**WORK ORDER:**
Check every line of the records below for the string "computer", then report only how many lines have it.

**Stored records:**
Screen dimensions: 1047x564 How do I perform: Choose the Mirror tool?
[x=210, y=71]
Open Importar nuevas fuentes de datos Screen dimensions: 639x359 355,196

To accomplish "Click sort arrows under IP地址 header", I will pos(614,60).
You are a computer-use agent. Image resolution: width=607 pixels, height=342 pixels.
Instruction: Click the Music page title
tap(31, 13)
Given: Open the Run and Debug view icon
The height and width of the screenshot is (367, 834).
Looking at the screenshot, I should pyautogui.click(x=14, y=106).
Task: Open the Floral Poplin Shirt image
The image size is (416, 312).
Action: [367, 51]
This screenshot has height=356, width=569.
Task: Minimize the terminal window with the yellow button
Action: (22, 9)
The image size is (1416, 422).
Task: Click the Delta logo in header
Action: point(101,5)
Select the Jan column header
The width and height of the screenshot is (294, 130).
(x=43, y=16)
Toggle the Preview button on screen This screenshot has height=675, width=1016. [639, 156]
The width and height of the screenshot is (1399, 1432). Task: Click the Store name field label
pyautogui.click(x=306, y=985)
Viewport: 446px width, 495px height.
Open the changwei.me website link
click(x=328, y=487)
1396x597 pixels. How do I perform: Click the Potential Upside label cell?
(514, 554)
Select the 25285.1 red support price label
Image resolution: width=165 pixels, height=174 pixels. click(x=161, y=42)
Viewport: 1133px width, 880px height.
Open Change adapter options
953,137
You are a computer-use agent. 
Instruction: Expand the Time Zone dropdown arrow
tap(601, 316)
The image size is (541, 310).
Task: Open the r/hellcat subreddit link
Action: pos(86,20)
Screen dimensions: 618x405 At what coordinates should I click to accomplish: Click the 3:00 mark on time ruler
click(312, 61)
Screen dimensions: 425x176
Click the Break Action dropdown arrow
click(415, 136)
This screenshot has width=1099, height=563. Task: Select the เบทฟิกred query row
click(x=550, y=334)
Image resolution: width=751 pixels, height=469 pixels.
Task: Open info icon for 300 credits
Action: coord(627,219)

**TASK SOLUTION:**
2